- _Data shown_:
- - -
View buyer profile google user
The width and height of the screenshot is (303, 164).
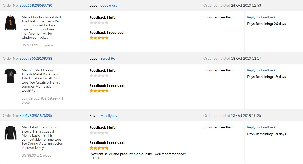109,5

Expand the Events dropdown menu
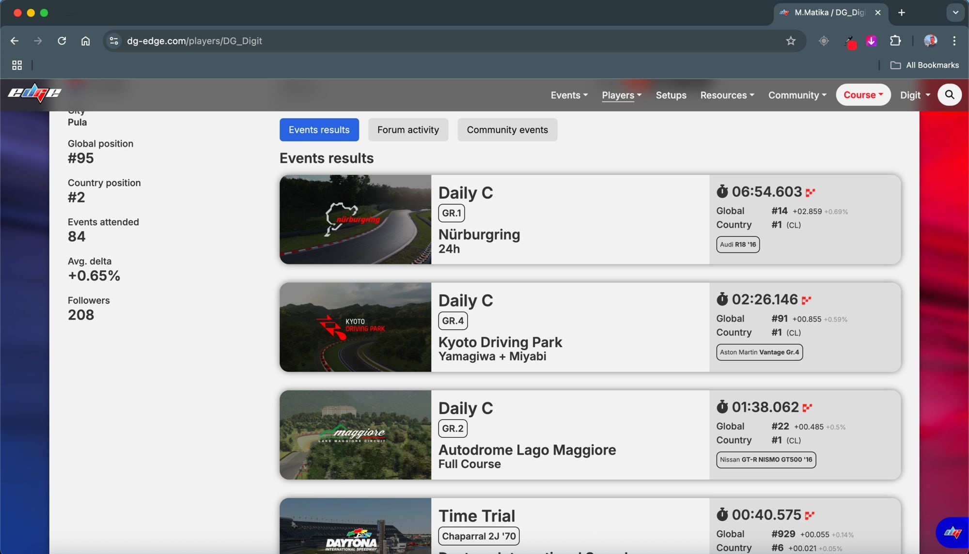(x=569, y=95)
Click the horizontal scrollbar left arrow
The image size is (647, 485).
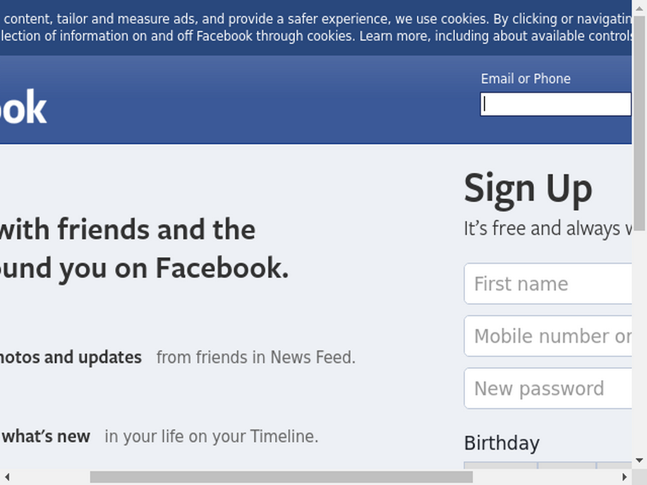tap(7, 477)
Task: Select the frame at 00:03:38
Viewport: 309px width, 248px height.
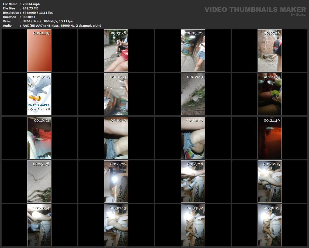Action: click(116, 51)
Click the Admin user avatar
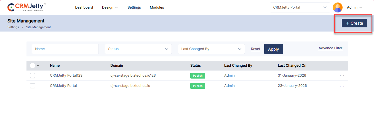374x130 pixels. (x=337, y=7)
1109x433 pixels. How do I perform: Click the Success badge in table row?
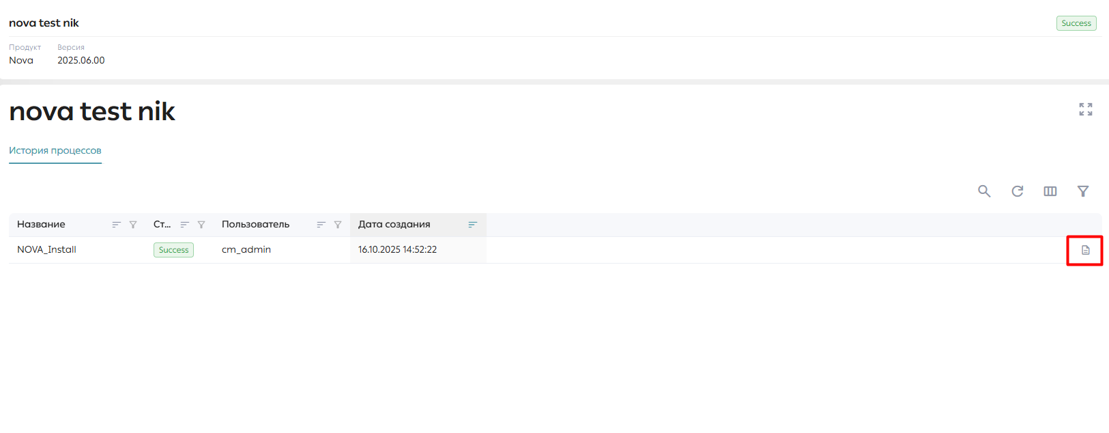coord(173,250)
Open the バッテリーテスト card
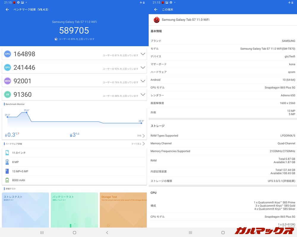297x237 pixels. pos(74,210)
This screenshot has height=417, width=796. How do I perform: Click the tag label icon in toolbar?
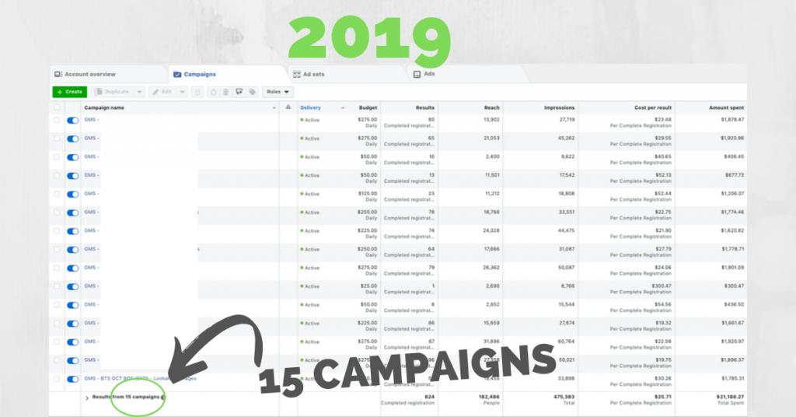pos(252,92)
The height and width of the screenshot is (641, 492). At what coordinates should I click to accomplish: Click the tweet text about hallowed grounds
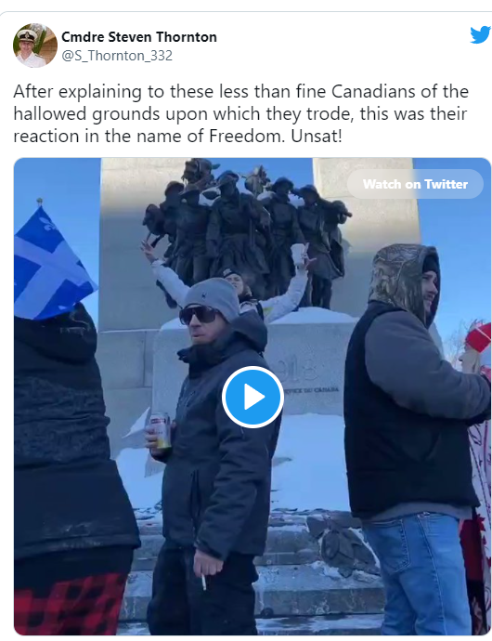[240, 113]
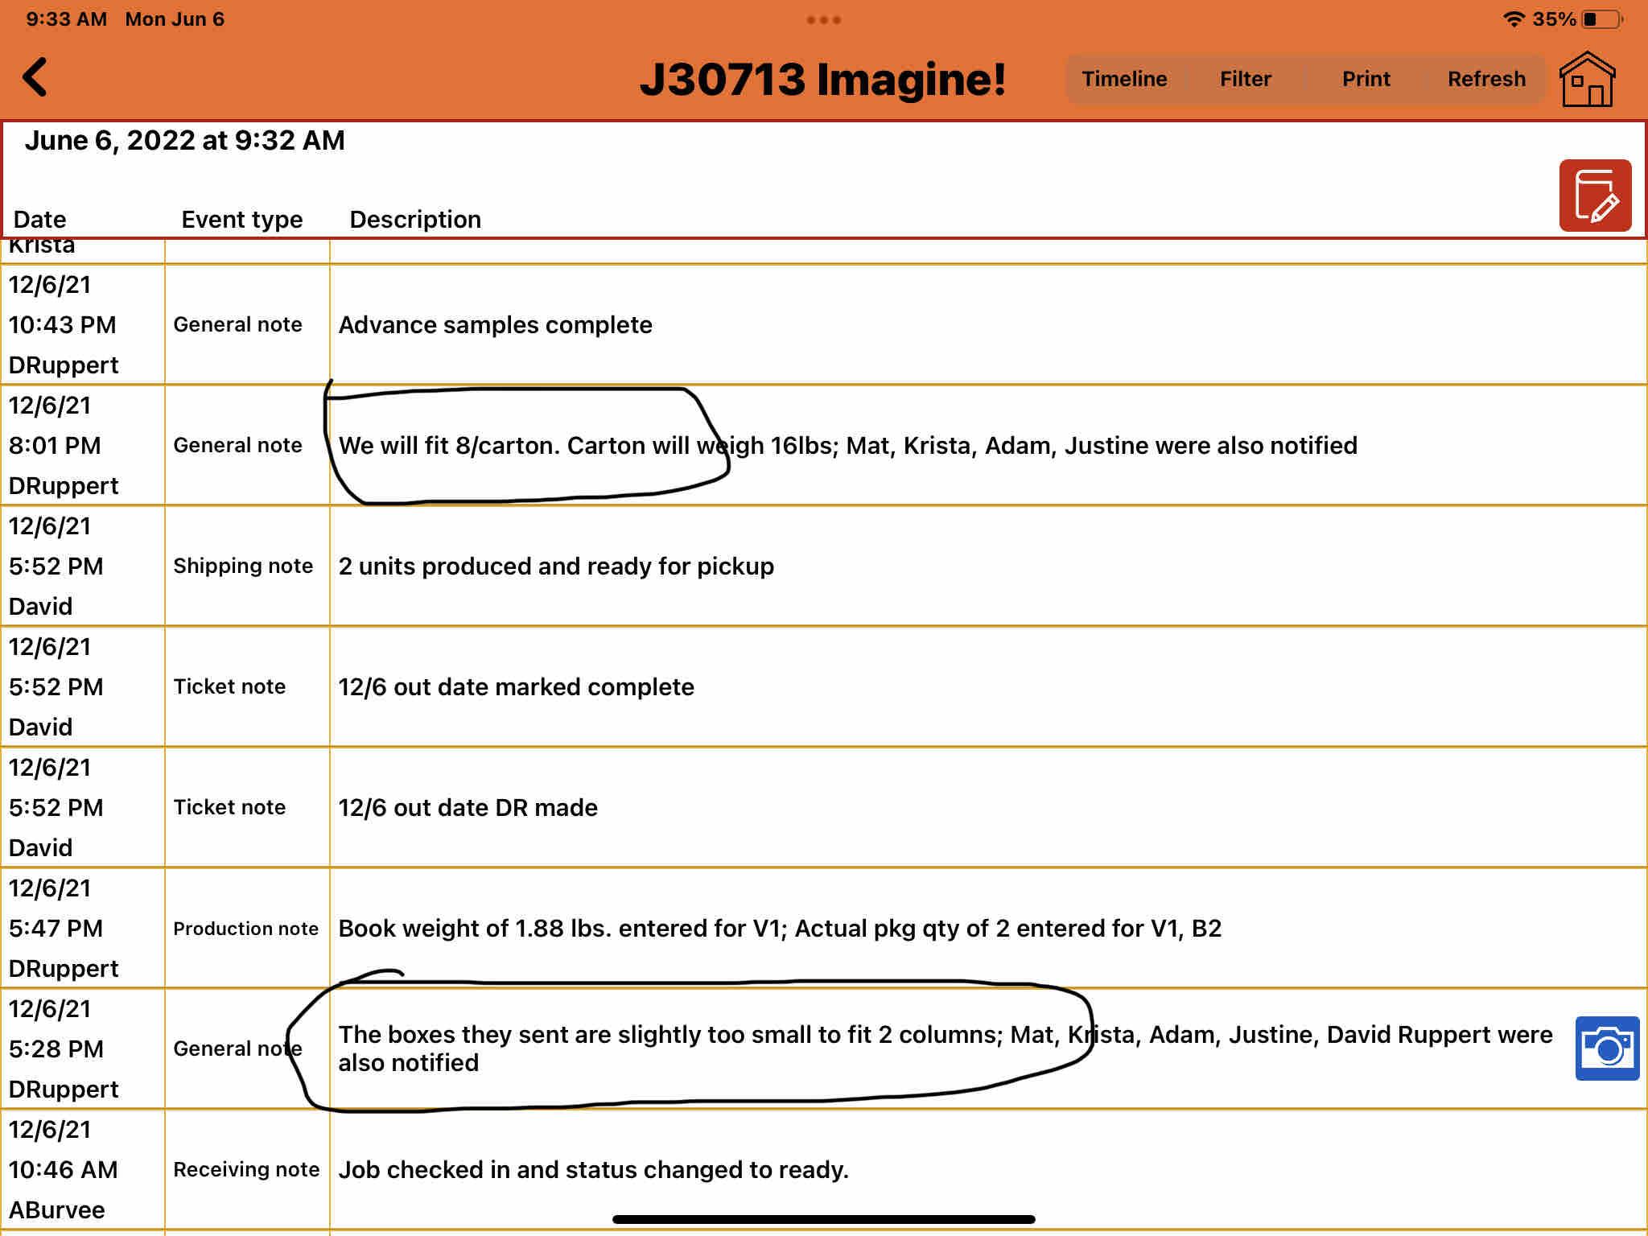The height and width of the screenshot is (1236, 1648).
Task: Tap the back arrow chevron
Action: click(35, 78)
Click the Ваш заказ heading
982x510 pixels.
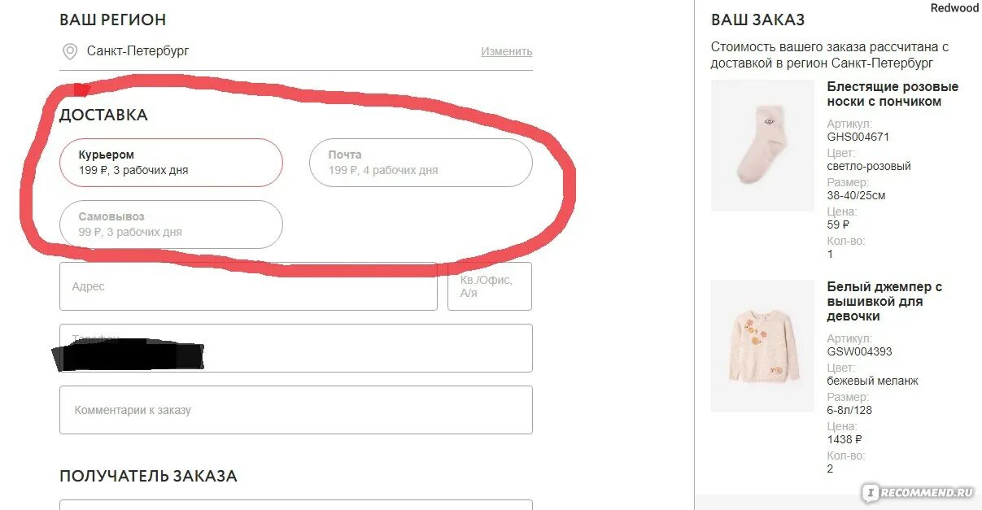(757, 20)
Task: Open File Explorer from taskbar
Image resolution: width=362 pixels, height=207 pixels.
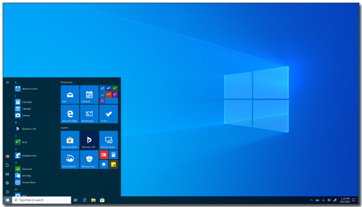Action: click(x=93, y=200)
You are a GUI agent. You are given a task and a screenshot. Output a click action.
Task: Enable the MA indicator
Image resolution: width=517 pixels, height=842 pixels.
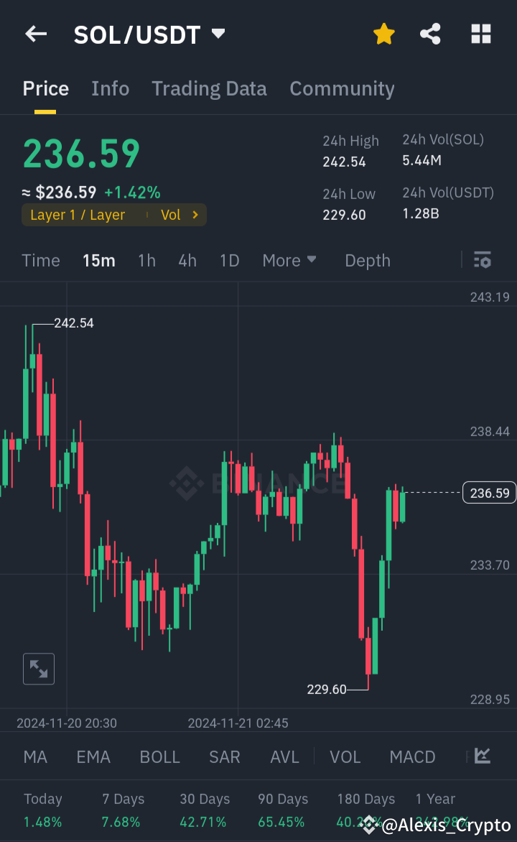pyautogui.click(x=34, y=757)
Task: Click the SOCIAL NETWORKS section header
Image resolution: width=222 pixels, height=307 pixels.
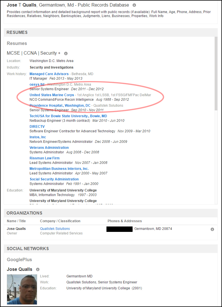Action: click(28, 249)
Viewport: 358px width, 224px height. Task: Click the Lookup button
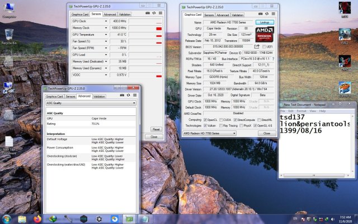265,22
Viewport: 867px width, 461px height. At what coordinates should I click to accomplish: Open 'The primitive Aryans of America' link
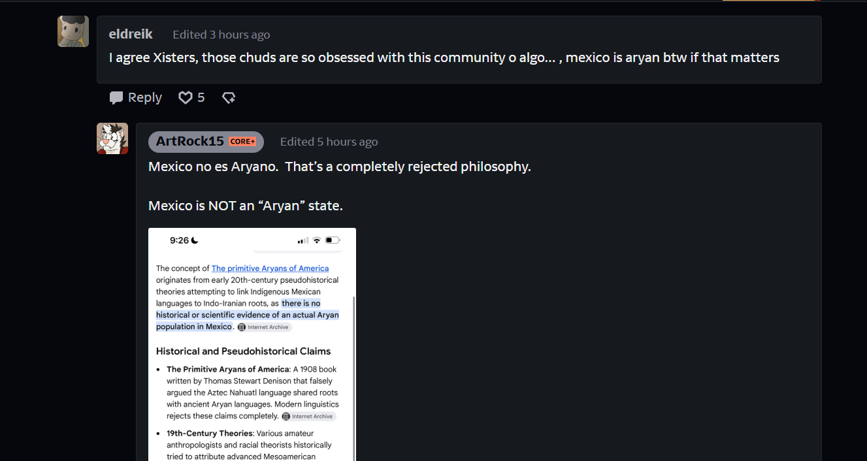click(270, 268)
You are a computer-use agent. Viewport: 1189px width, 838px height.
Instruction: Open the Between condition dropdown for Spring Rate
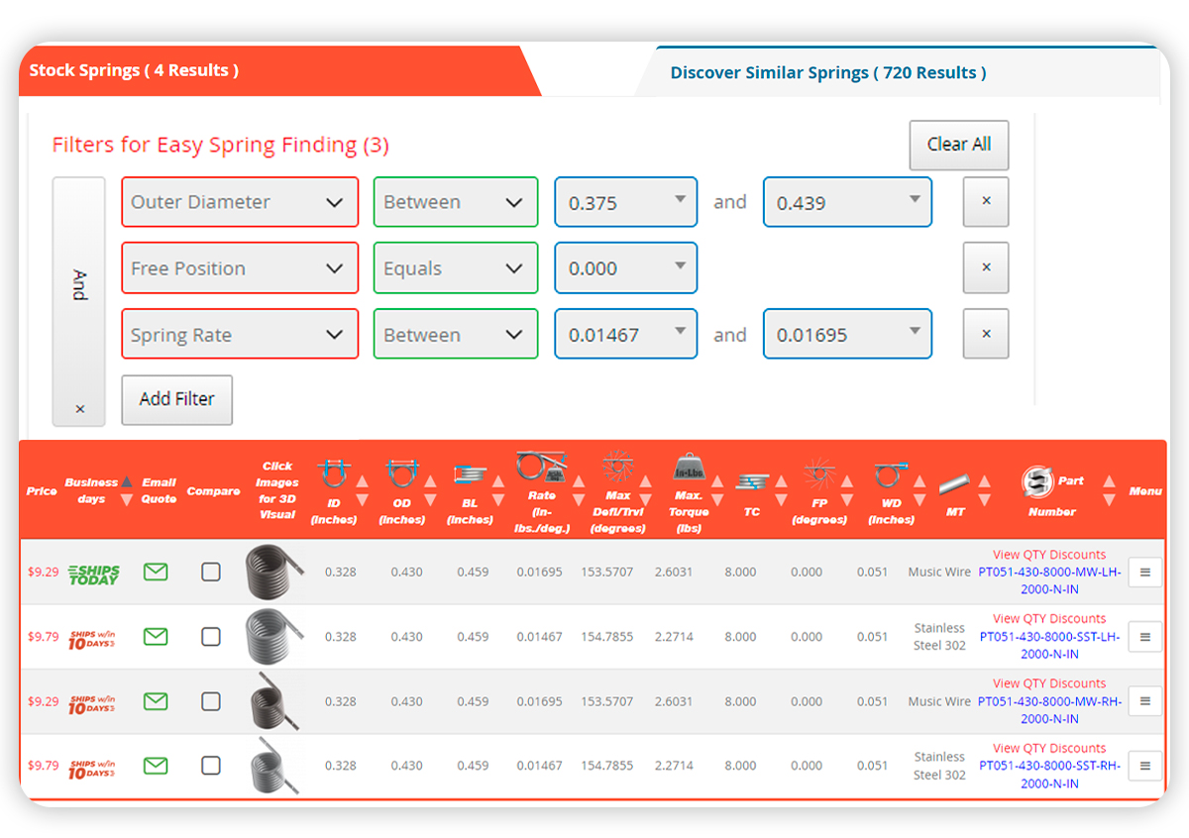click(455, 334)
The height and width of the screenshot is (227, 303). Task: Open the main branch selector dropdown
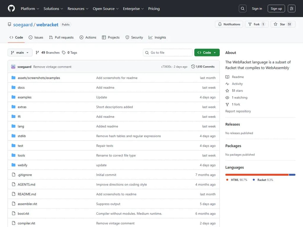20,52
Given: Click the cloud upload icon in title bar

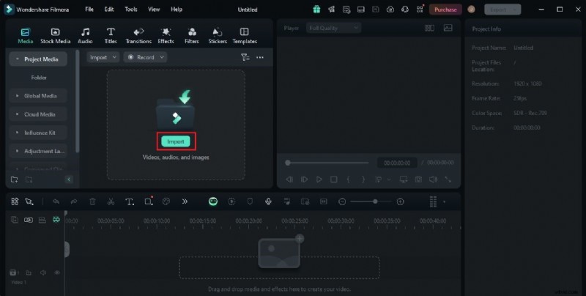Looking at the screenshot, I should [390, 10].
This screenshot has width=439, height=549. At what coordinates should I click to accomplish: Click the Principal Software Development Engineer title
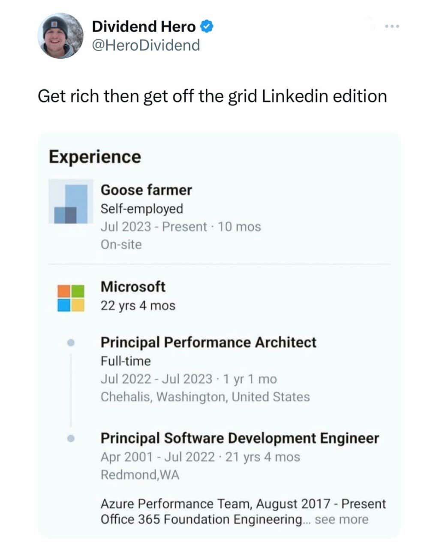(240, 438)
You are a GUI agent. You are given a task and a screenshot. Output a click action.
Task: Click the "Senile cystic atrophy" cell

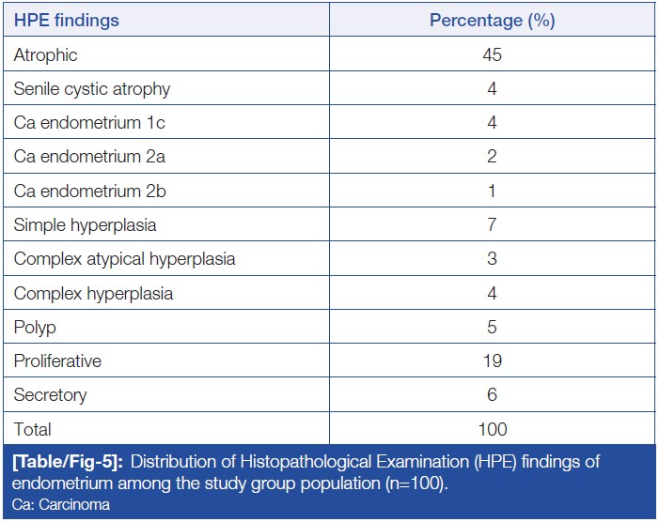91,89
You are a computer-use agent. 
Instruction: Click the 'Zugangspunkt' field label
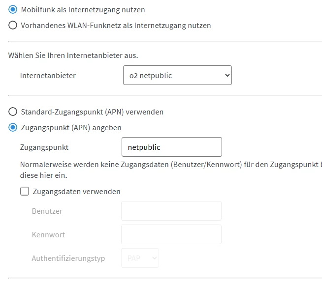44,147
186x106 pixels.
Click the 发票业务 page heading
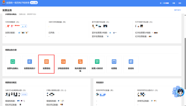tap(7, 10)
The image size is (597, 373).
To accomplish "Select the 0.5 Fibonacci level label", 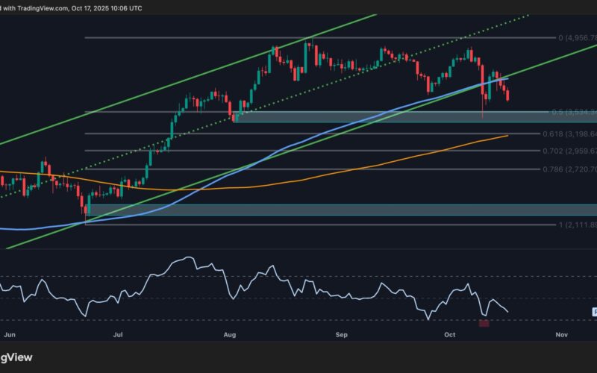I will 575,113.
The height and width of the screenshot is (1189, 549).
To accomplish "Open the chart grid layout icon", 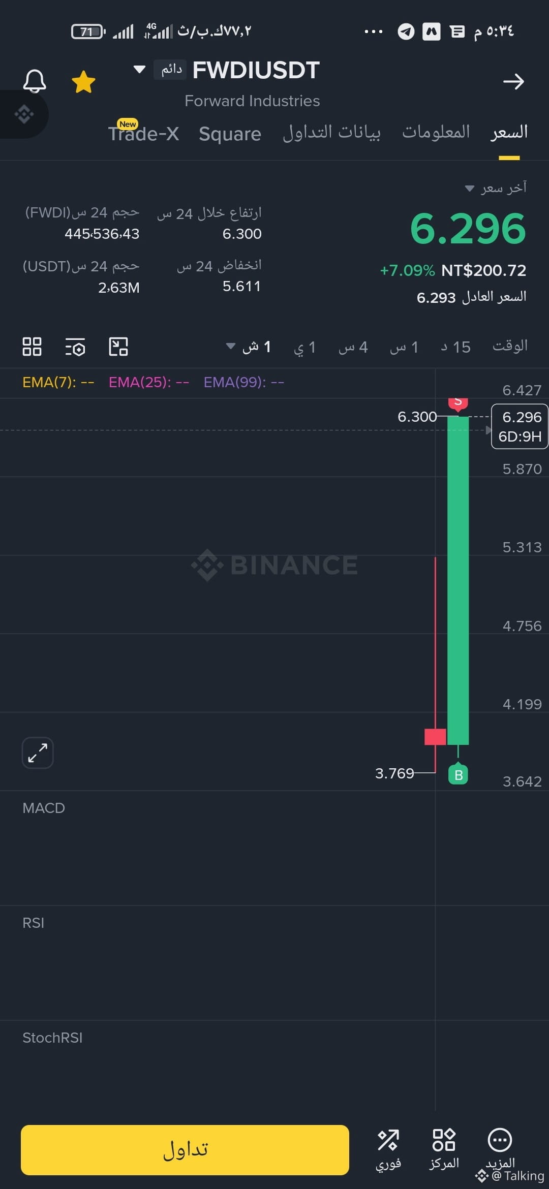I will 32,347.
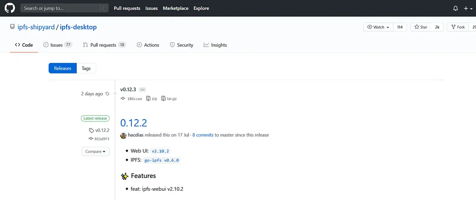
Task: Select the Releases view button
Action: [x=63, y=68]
- - -
- _Written problem_: Write out the part of the items that opens with the line containing "Task: Open File Explorer from taskbar" and closes with the line containing "Action: click(28, 249)", including both of those lines, with the pictures left out.

- _Written answer_:
Task: Open File Explorer from taskbar
Image resolution: width=362 pixels, height=207 pixels.
Action: click(x=93, y=200)
You are a GUI agent. You are given a task and a screenshot. Output a click action.
Task: Enable the MA indicator
Image resolution: width=517 pixels, height=842 pixels.
pyautogui.click(x=34, y=757)
Task: Click the SOCIAL NETWORKS section header
Image resolution: width=222 pixels, height=307 pixels.
Action: click(28, 249)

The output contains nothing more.